負けてはいけない会社 平井一夫著「ソニー再生 変革を成し遂げた『異端のリーダーシップ』」

日本にはこの会社は絶対に負けてはいけないと感じる会社がいくつかある。分かりやすいところではやはりTOYOTA。最近だとユニクロがそうなりつつあるかもしれないし、化学メーカーの人からは信越化学の名前が出てくるだろう。そして、本書のテーマであるSONY。過去のジャパン・アズ・ナンバーワンの象徴であり、あのスティーブ・ジョブズが憧れた会社。多くの日本人にとって、特別な存在である。

そんなSONYも、2000年代に韓国、そして中国メーカーの台頭により、長らく雌伏の時を過ごした。経営破綻や買収される噂が出るなど、過去の輝きを失っているように見えた。そんな有事の際に社長になったのが、プリンス平井氏。その後、SONYは過去最高益をたたき出すまでに立ち直るのだが、本書は彼がどうやってSONYに輝きを取り戻していったのかを克明に綴っている。

ご多分に漏れず、私はSONYのファンである。資金の縛りさえなければ、全てのAV機器をSONY製にしたいほどだ。そして、平井氏のファンでもある。同氏が社長を退任した後に、日経新聞の日曜版に見開きで登場したが、その写真が私の中では、ダントツで一番かっこよかった。写真一枚でSONYが蘇ることに納得させられた。そんな私にとって、この本は即買いであった。

平井氏が人間的な魅力を持っていることは、本書を読めばすぐにわかる。辛い仕事こそリーダーがやるというのは、リーダーがみな心に留めなければならないし、わからないことはわからないとはっきり伝える、異見を聞きながらも自分の信念や美意識に従って最終的な決断を下す、リーダーは自社製品の一番のファンであれ、などなど、会ったこともない平井氏が理想のリーダー像で、心の師になってしまった。
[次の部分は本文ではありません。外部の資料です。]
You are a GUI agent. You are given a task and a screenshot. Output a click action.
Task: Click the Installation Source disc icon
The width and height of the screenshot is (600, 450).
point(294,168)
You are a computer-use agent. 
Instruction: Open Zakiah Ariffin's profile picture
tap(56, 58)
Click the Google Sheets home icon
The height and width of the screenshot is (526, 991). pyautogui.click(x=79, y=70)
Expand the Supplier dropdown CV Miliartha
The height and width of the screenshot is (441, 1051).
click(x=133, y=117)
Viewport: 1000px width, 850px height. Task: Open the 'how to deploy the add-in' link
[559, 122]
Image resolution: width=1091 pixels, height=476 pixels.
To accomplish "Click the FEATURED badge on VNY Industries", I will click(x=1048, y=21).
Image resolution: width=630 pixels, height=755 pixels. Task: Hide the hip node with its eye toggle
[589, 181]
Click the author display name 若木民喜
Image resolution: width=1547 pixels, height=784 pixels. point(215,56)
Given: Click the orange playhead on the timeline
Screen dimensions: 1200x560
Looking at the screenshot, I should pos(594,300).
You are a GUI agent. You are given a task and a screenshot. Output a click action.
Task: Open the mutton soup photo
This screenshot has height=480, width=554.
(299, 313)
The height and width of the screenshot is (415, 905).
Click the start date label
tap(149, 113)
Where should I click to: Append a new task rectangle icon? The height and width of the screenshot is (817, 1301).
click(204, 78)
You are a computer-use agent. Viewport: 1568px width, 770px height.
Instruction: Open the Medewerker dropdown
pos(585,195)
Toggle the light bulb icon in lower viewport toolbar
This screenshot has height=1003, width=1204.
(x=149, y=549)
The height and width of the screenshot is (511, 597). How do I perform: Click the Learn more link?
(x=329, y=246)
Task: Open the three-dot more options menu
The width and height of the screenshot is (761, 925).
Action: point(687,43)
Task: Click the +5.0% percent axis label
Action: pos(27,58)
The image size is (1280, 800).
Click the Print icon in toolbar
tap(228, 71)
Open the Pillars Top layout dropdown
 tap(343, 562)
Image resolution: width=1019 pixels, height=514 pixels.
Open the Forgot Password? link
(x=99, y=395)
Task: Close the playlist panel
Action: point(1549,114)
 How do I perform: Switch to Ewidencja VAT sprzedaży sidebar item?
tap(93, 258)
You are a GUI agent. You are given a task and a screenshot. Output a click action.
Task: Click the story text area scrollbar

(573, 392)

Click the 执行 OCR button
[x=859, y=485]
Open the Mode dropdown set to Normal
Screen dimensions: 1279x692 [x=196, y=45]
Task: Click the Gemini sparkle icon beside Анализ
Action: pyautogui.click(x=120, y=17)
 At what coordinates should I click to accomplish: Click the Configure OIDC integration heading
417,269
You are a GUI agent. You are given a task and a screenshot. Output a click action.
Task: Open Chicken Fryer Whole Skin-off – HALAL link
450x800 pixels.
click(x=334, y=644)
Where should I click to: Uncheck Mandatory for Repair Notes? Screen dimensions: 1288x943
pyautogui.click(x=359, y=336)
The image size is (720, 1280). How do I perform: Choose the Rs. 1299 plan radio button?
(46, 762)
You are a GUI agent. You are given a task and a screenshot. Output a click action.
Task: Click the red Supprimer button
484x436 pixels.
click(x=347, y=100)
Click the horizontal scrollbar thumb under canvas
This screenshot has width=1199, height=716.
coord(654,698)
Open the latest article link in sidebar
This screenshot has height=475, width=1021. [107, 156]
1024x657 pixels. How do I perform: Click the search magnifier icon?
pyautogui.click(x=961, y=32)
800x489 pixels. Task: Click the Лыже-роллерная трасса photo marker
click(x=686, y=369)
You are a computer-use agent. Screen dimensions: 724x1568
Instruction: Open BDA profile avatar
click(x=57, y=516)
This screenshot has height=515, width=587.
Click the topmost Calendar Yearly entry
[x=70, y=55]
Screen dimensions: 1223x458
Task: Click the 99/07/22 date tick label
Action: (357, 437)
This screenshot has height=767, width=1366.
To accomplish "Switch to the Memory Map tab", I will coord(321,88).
SONYに転職したい笑。

さて、タイトルの「負けてはいけない会社」は、過去には我が国にいくつもあったが、バブル崩壊後、その輝きを失った会社がたくさんあるようだ。それらの会社はSONYのように輝きを取り戻すことはできるのだろうか。そのカギはリーダーが握っている。平井氏は幼少期を海外で過ごし、SONYの中では歴史の浅いいわば傍流のプレイステーションでキャリアを積んだ異端児である。しかし、だからこそ培うことのできた個性、アイデンティティが本書の至るところに感じられる。これを読んで、国境をひょいひょい越えながら、一方で日本人としてのアイデンティティを大事にしながら才能を発揮する大谷翔平選手、久保建英選手、堀米雄斗選手たちの姿が浮かんだ。第2、第3のSONYはこれからどんどん生まれるだろうと、彼らの姿は示してくれる。これからの日本には希望しかないと信じている。